Unique en France, l’ensemble représente 113 numéros dans l’inventaire actuel du musée du Quai Branly-Jacques Chirac. Les plus belles pièces sont exposées ailleurs, dans le cadre de dépôts de l’État. Ainsi, le Musée de la Compagnie des Indes a accueilli dès 1981 (avant son installation dans la citadelle de Port-Louis) une sélection de 14 meubles de style indo-colonial et 19 objets issus des fouilles du fort de Pondichéry (Roustan Delatour C., 1999). Parmi les meubles, citons la Table aux Tritons richement sculptée (Cochin C. 1690, MQBJC, inv. 73.3289), une commode en palissandre (v. 1730, MQBJC, inv. 75.3296) ou encore l’étonnant Lit à baldaquin en rotond (daté 1804, n.inv. 75.3305.1-10) découvert par Jouveau-Dubreuil dans la maison du vice-roi du Danemark à Tranquebar. Une autre précieuse relique fut déposée au Musée de l’Armée en 1979 : l’Étendard de Dupleix (c. 1750), acquis par Jouveau-Dubreuil auprès des descendants d’Ananda Ranga Pillai, le courtier de Dupleix.

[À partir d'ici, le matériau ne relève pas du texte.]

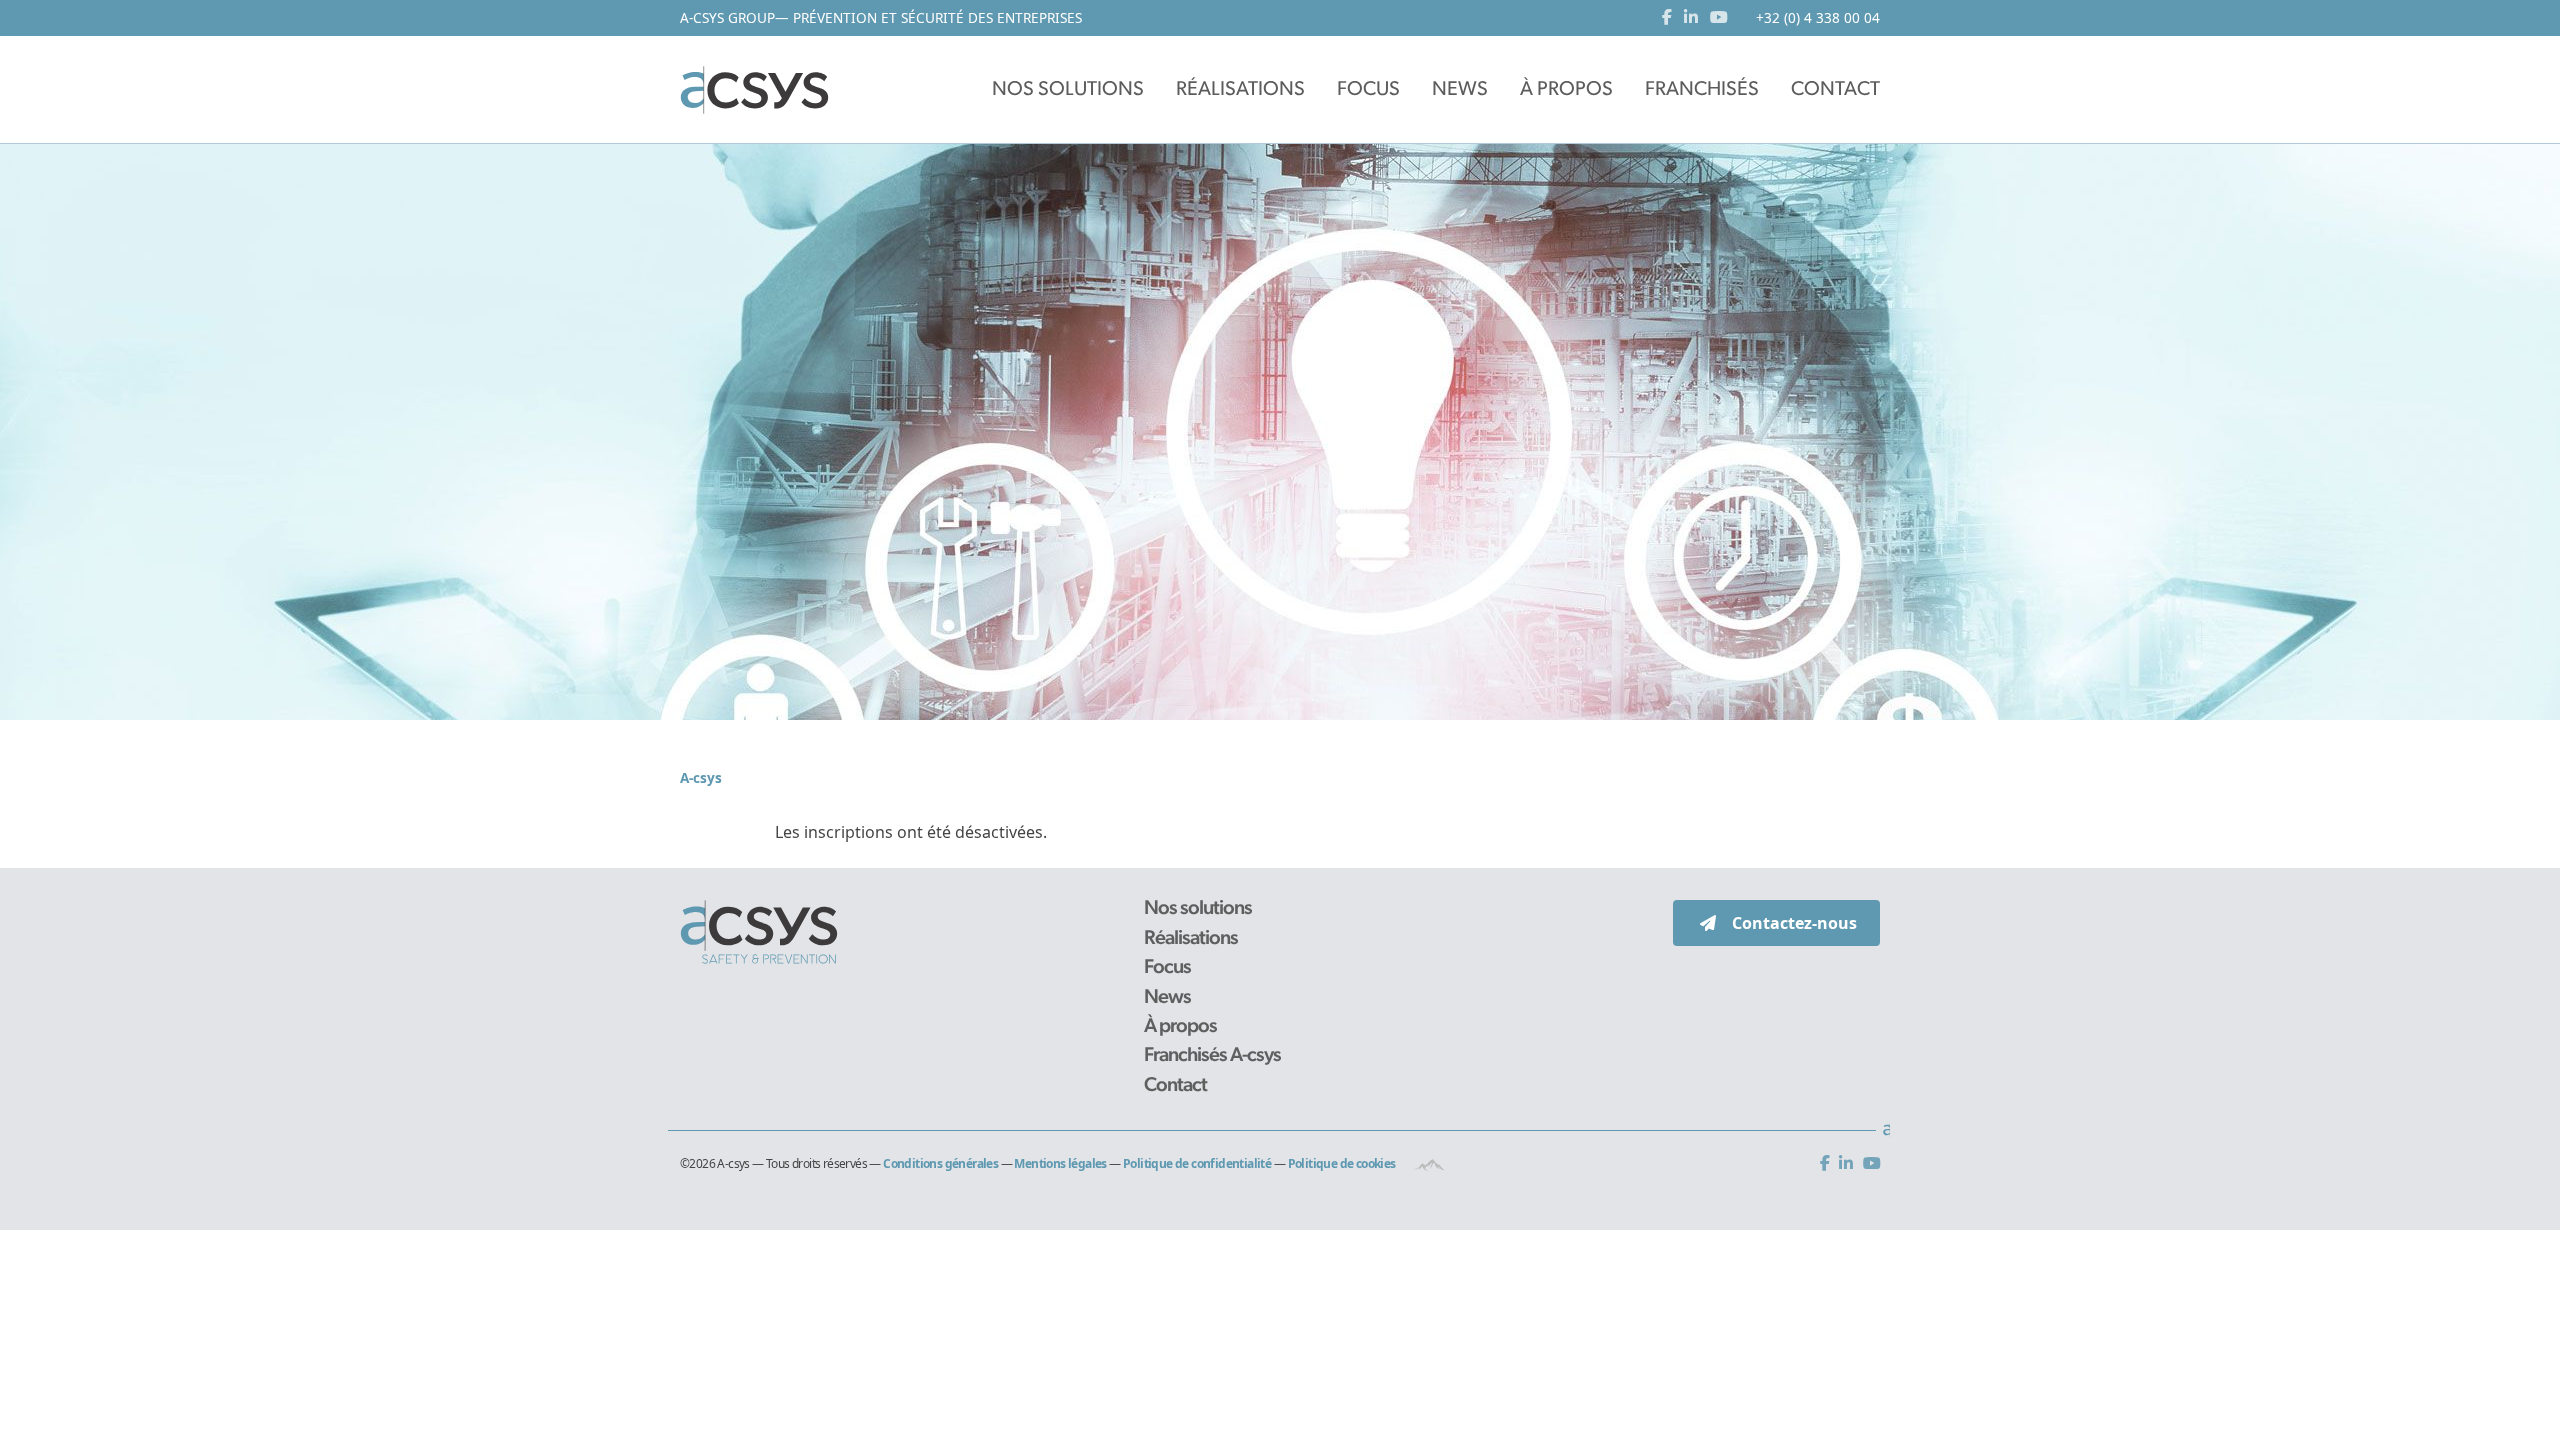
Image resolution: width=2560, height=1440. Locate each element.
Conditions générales (940, 1163)
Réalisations (1191, 939)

Certains objets ont disparu depuis leur donation et attendent d’être localisés (Roustan Delatour C., 1995). On ignore, par exemple, le devenir des objets confiés par Jouveau-Dubreuil aux musées de l’École française d’Extrême-Orient à Saigon et à Hanoi, dont il ne reste que de vagues mentions : une « belle série de monnaies indo-grecques » acquise au Penjab en août 1924 (BEFEO, 1927, p. 449) et un ensemble de « motifs en terre cuite » provenant de l’ancien séminaire des Missions étrangères, construit en 1772-73 près de Pondichéry (BEFEO, 1940, p. 327).